I always gets emotional with these Rieu concerts because he keeps filming the audience in varying stages of sadness 😅
 
"The Philharmonia Orchestra has also launched its 2023/24 London season programme, featuring a series dedicated to the sounds of America

The Philharmonia's Let Freedom Ring series will celebrate the diversity of American music, and the creative cross-currents between classical music and jazz. The season will take in lesser-known composers such as William Grant Still, Margaret Bonds and James P. Johnson, as well as the familiar sounds of Gershwin, Bernstein and Copland, in its exploration of 'wide landscapes and restless cities, universal human experiences and extraordinary individuals, struggle and freedom'."



 
"Had the vernacular of slave songs, spirituals and jazz taken root in our classical music, we would have a different landscape today — and a classical sound that is uniquely American.

Joseph Horowitz says it almost happened. In his article "New World Prophecy," published last week in the autumn edition of The American Scholar, the cultural historian argues that the seeds of a truly American sound were sown but never watered, as American composers in the late 19th century largely resisted the influence of African American music.
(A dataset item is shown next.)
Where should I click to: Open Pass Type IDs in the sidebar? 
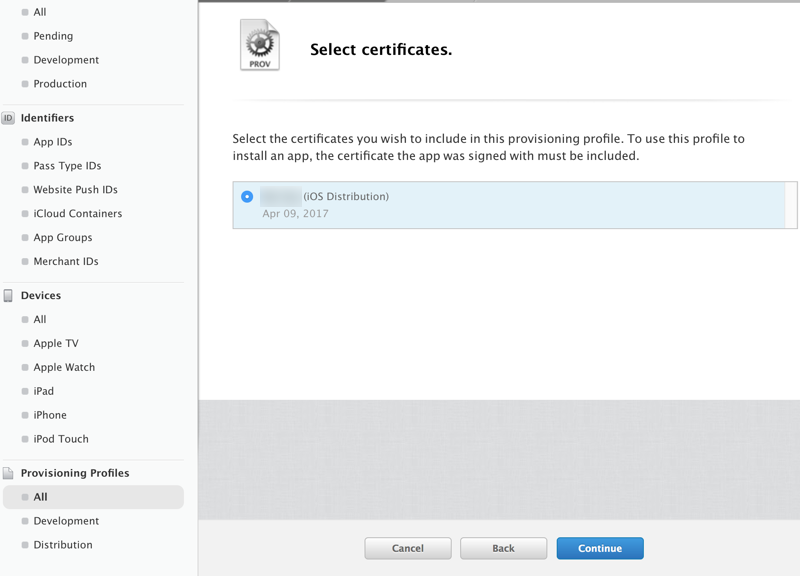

Horowitz, who has written numerous books about the history of music in America, pays special attention to George Gershwin — one white composer who did embrace black music — and a handful of African American composers who found genuine success in the 1930s, only to see it quickly fade. William Dawson's Negro Folk Symphony, premiered by the Philadelphia Orchestra with superstar conductor Leopold Stokowski, is held up in particular as a neglected American treasure.
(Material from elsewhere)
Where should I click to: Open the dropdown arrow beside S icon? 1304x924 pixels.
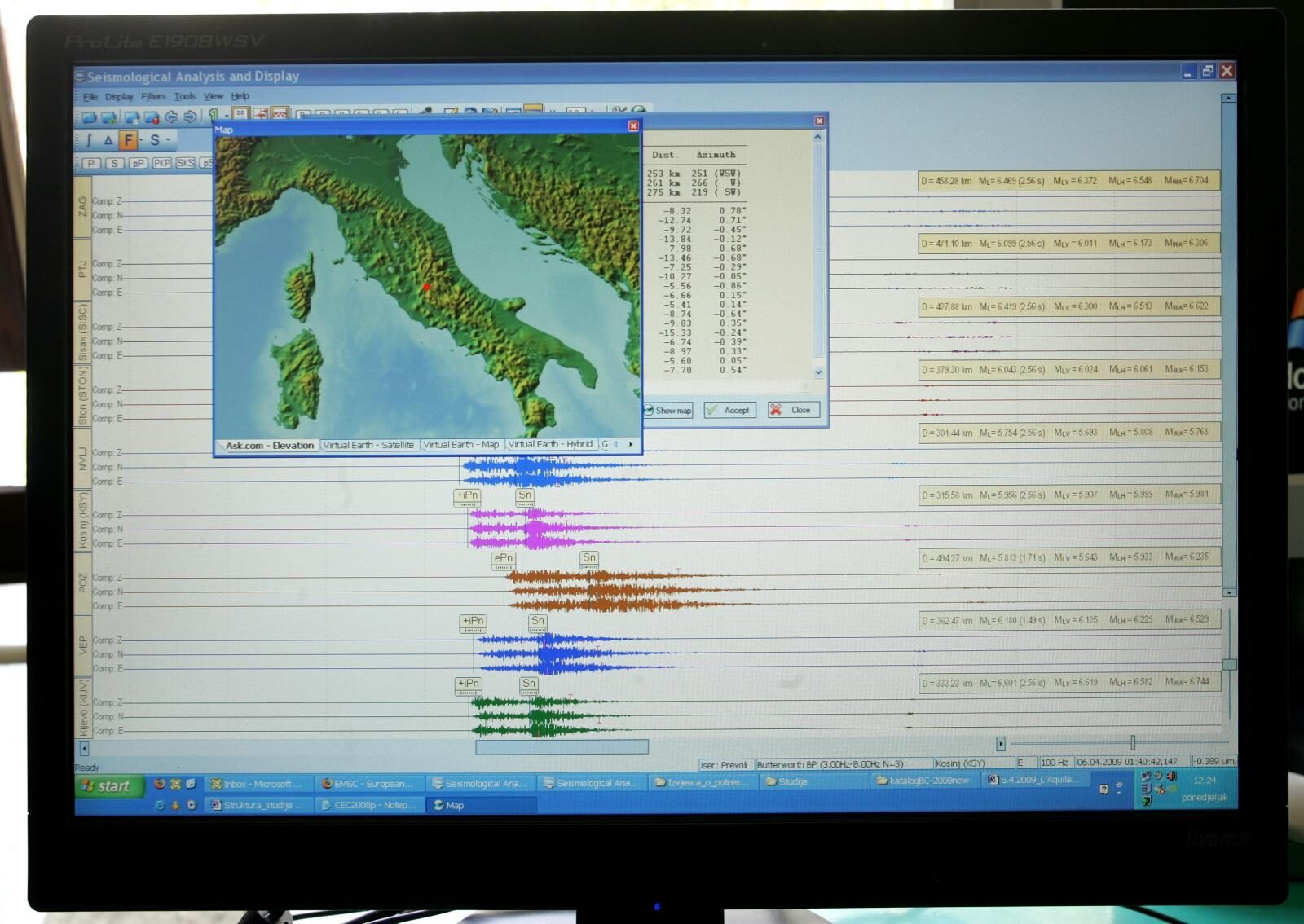tap(168, 140)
Horowitz joined me to talk about what he sees as a long series of missed opportunities, from Antonín Dvořák's insistence in the 1890s that the "Negro melodies" were the future of American music, to the acclaimed but undervalued work of African American composers like Florence Price and William Grant Still. That trove of melody-rich, expressive black music could have taken root in America's classical music, Horowitz maintains, but it didn't — and as a result, our classical music has remained overwhelmingly white and increasingly marginalized."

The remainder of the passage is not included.